Carnival Sunshine

Carnival Corporation has announced U.S. GAAP net income for the full year 2017 of $2.6 billion, or $3.59 diluted EPS, compared to $2.8 billion, or $3.72 diluted EPS, for the prior year.

Full year 2017 adjusted net income of $2.8 billion, or $3.82 adjusted EPS, was higher than adjusted net income of $2.6 billion, or $3.45 adjusted EPS, for the full year 2016, according to the company's earnings release. 

Adjusted net income excludes unrealized gains on fuel derivatives of $227 million and previously reported impairments and other net charges of $390 million for the full year 2017. For the full year 2016, adjusted net income excludes unrealized gains on fuel derivatives of $236 million and other net charges of $37 million.

Revenues for the full year 2017 were $17.5 billion, $1.1 billion higher than the $16.4 billion in the prior year.

Carnival Corporation President and Chief Executive Officer Arnold Donald noted, “We exceeded the high end of our original full year 2017 guidance by $0.22 per share, achieving record cash from operations of $5.3 billion and another adjusted earnings per share record despite a significant drag from fuel and currency. Our full year performance was led by over 4.5 percent growth in ticket prices while overcoming a variety of headwinds, affirming that our core strategy, which is anchored in delivering exceptional guest experiences, driving demand through marketing programs to increase cruise consideration, and introducing new more efficient ships through measured capacity growth all while leveraging our scale, can deliver consistent earnings improvements.”

Gross revenue yields (revenue per available lower berth day or “ALBD”) increased 6.8 percent.
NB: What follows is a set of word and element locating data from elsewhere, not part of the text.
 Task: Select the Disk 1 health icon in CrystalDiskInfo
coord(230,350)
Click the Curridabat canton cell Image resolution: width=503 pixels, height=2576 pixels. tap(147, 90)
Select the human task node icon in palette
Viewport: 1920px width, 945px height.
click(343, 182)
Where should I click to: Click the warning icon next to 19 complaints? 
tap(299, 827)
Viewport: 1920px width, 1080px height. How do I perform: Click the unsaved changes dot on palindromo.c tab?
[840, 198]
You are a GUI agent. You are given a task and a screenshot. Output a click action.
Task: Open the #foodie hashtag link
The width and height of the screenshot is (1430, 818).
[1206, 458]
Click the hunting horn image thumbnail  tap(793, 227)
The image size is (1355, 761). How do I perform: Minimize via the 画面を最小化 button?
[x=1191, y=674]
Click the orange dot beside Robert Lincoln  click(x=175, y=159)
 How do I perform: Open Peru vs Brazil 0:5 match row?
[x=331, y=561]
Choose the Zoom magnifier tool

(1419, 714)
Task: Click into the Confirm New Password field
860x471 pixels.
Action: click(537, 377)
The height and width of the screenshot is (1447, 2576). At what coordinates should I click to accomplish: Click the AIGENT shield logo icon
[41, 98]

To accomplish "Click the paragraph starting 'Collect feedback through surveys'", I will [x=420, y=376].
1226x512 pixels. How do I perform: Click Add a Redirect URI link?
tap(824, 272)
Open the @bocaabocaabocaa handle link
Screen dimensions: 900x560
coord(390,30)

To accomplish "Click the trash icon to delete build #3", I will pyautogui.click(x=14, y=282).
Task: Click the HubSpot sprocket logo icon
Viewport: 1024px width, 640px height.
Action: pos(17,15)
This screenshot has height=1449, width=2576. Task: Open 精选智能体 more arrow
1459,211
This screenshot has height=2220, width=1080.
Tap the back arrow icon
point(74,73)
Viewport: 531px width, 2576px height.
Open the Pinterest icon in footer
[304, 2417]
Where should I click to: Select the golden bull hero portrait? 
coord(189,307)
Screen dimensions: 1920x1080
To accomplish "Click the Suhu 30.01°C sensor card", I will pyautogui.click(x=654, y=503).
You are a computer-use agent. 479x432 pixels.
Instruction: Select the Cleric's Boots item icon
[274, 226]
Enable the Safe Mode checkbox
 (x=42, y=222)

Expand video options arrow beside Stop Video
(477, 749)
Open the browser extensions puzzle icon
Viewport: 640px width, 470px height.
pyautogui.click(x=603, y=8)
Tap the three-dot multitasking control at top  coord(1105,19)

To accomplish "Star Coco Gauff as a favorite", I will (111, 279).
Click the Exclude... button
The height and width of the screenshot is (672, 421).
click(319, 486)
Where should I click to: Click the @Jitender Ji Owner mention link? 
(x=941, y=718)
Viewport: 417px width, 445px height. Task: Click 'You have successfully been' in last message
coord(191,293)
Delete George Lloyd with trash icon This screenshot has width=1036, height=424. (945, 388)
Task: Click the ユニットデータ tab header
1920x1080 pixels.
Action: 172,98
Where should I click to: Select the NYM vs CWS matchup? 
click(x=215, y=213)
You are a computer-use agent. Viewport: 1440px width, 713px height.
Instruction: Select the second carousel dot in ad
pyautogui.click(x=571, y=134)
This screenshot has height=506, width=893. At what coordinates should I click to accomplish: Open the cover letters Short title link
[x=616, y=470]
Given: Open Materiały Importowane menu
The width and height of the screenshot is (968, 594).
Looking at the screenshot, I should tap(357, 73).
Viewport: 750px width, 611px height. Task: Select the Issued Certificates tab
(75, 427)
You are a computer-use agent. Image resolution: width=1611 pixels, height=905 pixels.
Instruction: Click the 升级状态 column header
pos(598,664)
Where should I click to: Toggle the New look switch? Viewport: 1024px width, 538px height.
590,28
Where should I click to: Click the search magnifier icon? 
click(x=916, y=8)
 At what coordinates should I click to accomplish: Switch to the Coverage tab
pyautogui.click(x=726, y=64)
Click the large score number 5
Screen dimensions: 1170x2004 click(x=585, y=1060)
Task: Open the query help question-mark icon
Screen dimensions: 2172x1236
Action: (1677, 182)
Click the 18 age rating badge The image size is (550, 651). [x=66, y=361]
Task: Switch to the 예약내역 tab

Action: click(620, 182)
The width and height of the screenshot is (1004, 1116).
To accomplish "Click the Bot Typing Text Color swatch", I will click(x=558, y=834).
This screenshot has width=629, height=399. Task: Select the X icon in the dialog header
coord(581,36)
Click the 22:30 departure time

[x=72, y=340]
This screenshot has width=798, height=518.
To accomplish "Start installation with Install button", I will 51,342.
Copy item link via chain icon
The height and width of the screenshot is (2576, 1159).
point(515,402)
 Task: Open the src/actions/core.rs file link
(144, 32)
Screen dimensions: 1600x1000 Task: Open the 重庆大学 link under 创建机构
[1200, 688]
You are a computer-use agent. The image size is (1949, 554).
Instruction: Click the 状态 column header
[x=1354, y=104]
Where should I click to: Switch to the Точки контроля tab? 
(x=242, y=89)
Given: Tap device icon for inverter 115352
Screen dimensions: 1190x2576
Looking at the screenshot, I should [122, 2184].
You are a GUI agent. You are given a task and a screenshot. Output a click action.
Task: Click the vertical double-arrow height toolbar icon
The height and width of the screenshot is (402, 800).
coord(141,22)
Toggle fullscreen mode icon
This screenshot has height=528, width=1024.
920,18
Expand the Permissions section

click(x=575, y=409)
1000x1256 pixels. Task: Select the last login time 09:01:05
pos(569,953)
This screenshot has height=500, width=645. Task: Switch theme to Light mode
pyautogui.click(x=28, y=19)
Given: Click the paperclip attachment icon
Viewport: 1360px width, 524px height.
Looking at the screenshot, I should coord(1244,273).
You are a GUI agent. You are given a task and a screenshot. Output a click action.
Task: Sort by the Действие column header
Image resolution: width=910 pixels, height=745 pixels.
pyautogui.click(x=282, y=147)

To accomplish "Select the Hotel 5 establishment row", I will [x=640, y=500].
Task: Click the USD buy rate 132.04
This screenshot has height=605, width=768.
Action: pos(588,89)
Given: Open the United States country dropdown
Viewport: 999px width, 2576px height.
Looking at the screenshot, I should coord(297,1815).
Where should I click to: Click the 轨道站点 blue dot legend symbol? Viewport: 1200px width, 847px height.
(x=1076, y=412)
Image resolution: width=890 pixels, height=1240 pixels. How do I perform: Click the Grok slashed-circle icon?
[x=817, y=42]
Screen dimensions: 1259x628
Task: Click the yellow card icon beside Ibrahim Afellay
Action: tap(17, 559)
In constant currency, net revenue yields increased 4.2 percent for 4Q 2017, better than September guidance of up 1.5 to 2.5 percent.

Gross cruise costs including fuel per ALBD increased 9.7 percent. In constant currency, net cruise costs excluding fuel per ALBD increased 6.1 percent, in line with September guidance of up 6.0 to 7.0 percent.

Changes in fuel prices (including realized fuel derivatives) and currency exchange rates decreased earnings by $0.03 per share.

Voyage disruptions due to hurricanes reduced fourth quarter earnings by approximately $0.11 per share.

At this time, Carnival said cumulative advance bookings for full year 2018 are ahead of the prior year at higher prices. Since November, booking volumes for 2018 have been running well ahead of the prior year at higher prices. 

Donald added: “Despite booking disruptions from this year’s multiple hurricanes, we are still heading into 2018 with a stronger base of business and higher prices than last year. We have numerous efforts underway to keep the momentum going in 2018 and beyond, from our innovative approaches to increase consideration for cruising, including our recently announced partnership with Univision, to the further roll-out of our state-of-the-art revenue management system. In 2018 we also look forward to the delivery of four new cutting-edge ships, Carnival Horizon, Seabourn Ovation, AIDAnova, and Nieuw Statendam to further our strategic fleet enhancement program.”

Based on current booking trends, the company expects full year 2018 net revenue yields in constant currency to be up approximately 2.5 percent compared to the prior year. The company expects full year net cruise costs excluding fuel per ALBD in constant currency to be up approximately 1.0 percent compared to the prior year.

 As a result of higher fuel prices, forecasted fuel costs for the full year 2018 are expected to increase approximately $117 million compared to the prior year, net of realized fuel derivatives, reducing earnings by $0.16 per share. This is partially offset by favorable movements in currency exchange rates, which are forecasted to increase earnings by $0.08 per share.

Taking the above factors into consideration, the company expects full year 2018 adjusted earnings per share to be in the range of $4.00 to $4.30, compared to 2017 adjusted earnings per share of $3.82.

Donald added, “We remain on track to achieve double digit return on invested capital in 2018. We are committed to the continued distribution of cash to shareholders through increasing dividends, currently totaling $1.3 billion annually, and ongoing share repurchases, which have exceeded $3 billion since late 2015.”

First quarter constant currency net revenue yields are expected to be up approximately 1.5 to 2.5 percent compared to the prior year. Net cruise costs excluding fuel per ALBD in constant currency for the first quarter of 2018 are expected to increase by approximately 2.0 to 3.0 percent compared to the prior year. Changes in fuel prices (including realized fuel derivatives) and changes in currency exchange rates compared to prior year are expected to decrease earnings by $0.02 per share. Based on the above factors, the company expects adjusted earnings per share for the first quarter 2018 to be in the range of $0.37 to $0.41 versus 2017 adjusted earnings per share of $0.38.